◆ SUPPLIED RECORDS:

────────────────────────────────────────

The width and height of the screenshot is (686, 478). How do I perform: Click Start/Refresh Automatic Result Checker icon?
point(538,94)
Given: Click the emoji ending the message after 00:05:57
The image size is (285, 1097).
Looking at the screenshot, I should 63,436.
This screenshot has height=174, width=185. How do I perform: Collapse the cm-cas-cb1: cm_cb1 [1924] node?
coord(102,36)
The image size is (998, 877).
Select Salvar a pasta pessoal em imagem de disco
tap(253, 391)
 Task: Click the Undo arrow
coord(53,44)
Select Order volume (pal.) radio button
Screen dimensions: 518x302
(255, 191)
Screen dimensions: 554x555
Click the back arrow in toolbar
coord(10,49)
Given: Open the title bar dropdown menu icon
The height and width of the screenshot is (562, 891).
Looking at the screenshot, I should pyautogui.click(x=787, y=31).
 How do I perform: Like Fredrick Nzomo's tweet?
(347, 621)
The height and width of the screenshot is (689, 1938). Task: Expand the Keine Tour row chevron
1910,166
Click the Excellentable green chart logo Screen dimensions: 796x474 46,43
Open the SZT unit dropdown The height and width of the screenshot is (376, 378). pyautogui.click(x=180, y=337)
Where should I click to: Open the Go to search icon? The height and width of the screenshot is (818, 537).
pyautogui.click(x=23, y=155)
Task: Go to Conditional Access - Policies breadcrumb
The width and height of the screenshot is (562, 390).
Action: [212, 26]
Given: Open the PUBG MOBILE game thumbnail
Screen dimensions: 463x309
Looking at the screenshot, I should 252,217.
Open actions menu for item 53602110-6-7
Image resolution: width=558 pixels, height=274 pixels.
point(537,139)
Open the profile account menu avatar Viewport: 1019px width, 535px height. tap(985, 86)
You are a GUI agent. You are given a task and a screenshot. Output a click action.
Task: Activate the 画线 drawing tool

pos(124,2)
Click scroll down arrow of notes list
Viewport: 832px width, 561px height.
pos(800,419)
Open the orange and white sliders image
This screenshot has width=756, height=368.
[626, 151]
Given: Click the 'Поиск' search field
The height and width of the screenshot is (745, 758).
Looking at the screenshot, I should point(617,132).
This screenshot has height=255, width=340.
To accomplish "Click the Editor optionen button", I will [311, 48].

────────────────────────────────────────

◆ TASK DESCRIPTION: For each line above that contains the word "button", give the line as it is written.

◆ SOLUTION TO THIS PROBLEM:
Select Order volume (pal.) radio button
To accomplish "Click the Editor optionen button", I will [311, 48].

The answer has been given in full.